The Taking Over of Bengal
THE BATTLE OF PLASSEY: It was 23rd of June, 1857 and Colonel Robert Clive was anxiously watching the situation unfold from the terrace of his hunting lodge. It was located on the bank of river Bhagirathi at Plassey, near Murshidabad. The English were camped in a mango grove and a section of Nawab’s army was advancing towards soon after breaking of dawn. He was hoping that everything goes as per the deal which he had struck with Nawab’s men Mir Jafar, and other such as Yar Lutuf Khan, Jagat Seths (Mahtab Chand and Swarup Chand), Omi Chand and Raja Rai Durlabh.
The aforementioned deal was struck between Clive and the conspiring nobles in Siraj-ud-Daulah’s - the diwan of Bengal, Yar Lutuf Khan- general in the army and Omichand a merchant apart from several officers in the army. They were discontented with Siraj’s policies as opposed to the policies of previous Nawab Alivardi khan (grandfather of Siraj-ud-daula). Wealthy merchants (also known as Jagat Seth’s) were in constant fear for loss of their wealth under the reign of the new Nawab. They agreed to support the alliance and install Mir Jafar as the new Nawab in return for large sums of money to compensate for the attack on Calcutta. The British also wanted the conspirators to support them in the battle against Siraj-ud-Daula.
A treaty was farmed to put down the deal on paper. Omichand was omitted from the beneficiaries of the deal on insistence of Mir Jafar and Seths. However, he found out about this ‘arrangement’ and threatened the British to spill the beans in front of the Nawab unless he was given a share of 3 million rupess. Thus, Clive came up with a plan to address that problems which is known as ‘The plan of the White and the Red Treaty’.

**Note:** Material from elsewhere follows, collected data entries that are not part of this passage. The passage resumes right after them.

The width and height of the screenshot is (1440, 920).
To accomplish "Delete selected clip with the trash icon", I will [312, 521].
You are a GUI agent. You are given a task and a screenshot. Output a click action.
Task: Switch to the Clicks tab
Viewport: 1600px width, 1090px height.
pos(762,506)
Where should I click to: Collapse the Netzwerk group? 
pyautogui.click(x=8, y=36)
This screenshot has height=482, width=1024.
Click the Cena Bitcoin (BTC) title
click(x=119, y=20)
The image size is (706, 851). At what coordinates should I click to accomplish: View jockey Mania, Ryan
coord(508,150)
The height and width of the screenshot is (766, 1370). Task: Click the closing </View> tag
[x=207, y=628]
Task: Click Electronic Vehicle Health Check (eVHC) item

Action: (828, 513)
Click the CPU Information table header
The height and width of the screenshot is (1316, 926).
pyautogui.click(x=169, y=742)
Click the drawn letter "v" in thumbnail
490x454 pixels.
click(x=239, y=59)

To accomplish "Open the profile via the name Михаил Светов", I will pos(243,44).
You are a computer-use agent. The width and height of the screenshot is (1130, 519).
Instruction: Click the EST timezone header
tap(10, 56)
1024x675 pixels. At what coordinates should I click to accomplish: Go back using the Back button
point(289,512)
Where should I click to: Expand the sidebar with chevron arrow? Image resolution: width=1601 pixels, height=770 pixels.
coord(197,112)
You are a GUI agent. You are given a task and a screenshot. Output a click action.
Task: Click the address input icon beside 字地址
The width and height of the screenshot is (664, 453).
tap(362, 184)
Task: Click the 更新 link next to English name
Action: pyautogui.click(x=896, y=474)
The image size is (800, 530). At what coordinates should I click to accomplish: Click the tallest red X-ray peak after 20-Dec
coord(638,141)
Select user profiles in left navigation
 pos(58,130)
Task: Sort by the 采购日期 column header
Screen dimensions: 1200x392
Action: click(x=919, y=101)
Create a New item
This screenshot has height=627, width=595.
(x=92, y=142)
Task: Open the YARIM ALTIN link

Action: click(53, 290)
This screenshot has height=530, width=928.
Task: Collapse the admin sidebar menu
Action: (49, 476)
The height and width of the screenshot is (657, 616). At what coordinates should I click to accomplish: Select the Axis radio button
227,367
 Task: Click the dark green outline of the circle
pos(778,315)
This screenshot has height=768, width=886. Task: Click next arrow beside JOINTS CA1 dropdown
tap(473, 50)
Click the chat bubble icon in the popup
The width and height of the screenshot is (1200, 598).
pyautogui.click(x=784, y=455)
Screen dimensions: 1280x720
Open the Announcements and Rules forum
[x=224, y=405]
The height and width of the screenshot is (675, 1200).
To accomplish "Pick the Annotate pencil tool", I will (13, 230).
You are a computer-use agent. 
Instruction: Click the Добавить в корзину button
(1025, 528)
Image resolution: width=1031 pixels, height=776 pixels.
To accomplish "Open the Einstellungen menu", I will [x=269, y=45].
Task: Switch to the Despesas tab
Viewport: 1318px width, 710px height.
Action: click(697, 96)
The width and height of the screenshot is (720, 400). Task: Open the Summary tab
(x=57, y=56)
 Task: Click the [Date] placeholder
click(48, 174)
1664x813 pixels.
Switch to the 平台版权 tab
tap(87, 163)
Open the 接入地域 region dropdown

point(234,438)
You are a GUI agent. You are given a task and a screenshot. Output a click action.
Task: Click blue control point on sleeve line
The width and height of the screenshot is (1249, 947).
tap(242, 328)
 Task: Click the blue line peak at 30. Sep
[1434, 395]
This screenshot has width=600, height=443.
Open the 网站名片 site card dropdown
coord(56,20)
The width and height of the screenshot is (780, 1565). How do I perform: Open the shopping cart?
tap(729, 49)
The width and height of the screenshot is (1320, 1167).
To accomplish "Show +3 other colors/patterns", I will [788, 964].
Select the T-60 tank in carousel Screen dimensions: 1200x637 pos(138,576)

The Plan of the White and the Red Treaty
Robert Clive suggested that two treaties be drawn one on White paper with no reference to Omichand and another on red paper with conditions as per Omichand’s desire. The Red treaty was prepared to deceive Omichand. The Select Committee of British East India Company’s servants, who were legally empowered to strike the deal, were required to sign on the real treaty i.e. the While treaty. They also signed on the Red treaty except Admiral Watson (who was one of the members of the select committee). Whose signature was counterfeited. Hence, the Red treaty was actually a fictitious one. Later, when the British successfully deposed Nawab Siraj-ud-daula, Omichand was informed that he would receive nothing out of the fake treaty. This eventually drove him to insanity. Robert Clive defended himself in an inquiry conducted by the British Parliament into his conduct. He claimed that “and the House, I m fully persuaded, will agree with me, that, when the very existence of the Company was at stake, and the lives of these people so precariously situated, and so certain of being destroyed, it was a matter of true policy and of justice to deceive so great a villain.”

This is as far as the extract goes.